High-fat diet and acute stress have different effects on object preference tests in rats during adolescence and adulthood

Meals of high-fat diet (HFD) during adolescence produce stronger impairments to memory during adolescence than adulthood, however recovery of memory from adolescent HFD is underexplored. In addition, many tests of rodent memory are confounded by aversive or food-based stimuli, making it difficult to determine baseline memory processing affected by HFD. Thus, we utilized three cohorts of rats (adolescent HFD, adult HFD, and adolescent HFD with recovery) to explore the effects of HFD at different ages on two traditional tests of memory based strictly on object exploration, novel object recognition and novel object location tests. To isolate stress as a variable, rats were tested either at baseline or with cold water swim occurring directly after object acquisition. Results show that preference for novel objects is impaired by stress across all groups, but HFD alone only impairs preference for novel objects during adolescence, although this recovers after switching to a control diet. Additionally, preference for an object in a new location is impaired by HFD in all age groups and fails to recover following diet change. Together the data suggest that stress and HFD differentially affect object preference, based on test type, except during the adolescent period.

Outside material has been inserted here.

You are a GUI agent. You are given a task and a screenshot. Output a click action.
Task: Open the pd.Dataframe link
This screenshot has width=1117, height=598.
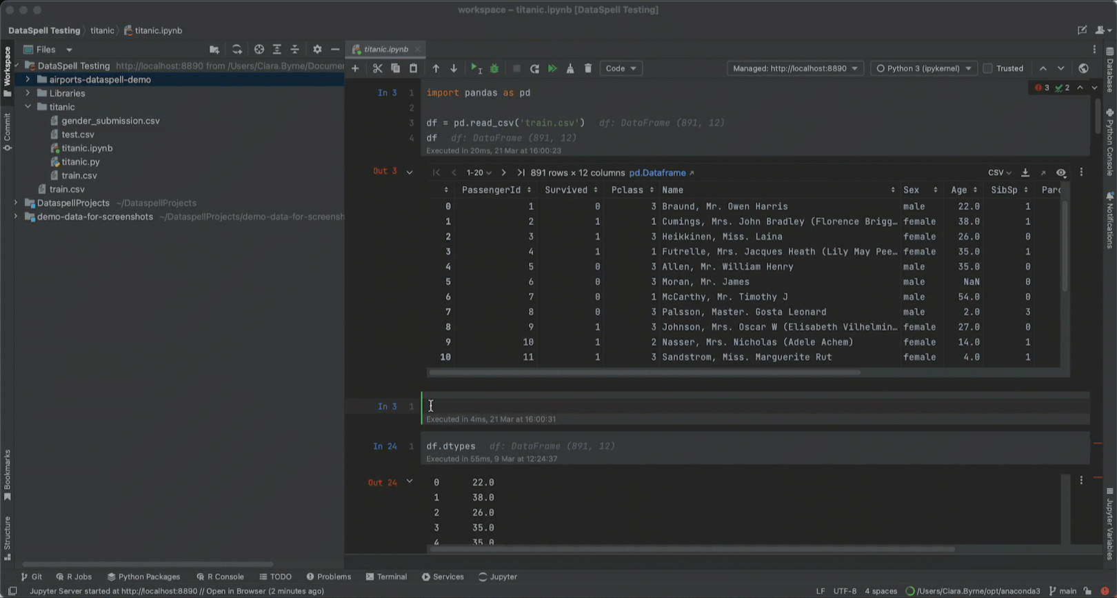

Because these tests are traditionally interpreted as memory processes dependent on two distinct brain regions, the hippocampus and perirhinal cortex, these results support that stress and HFD affect the hippocampus and perirhinal cortex differently. The data affirm that while perirhinal cortex-dependent behavior recovers, the adolescent period is susceptible to long-lasting dysfunctions of hippocampal behavior by HFD.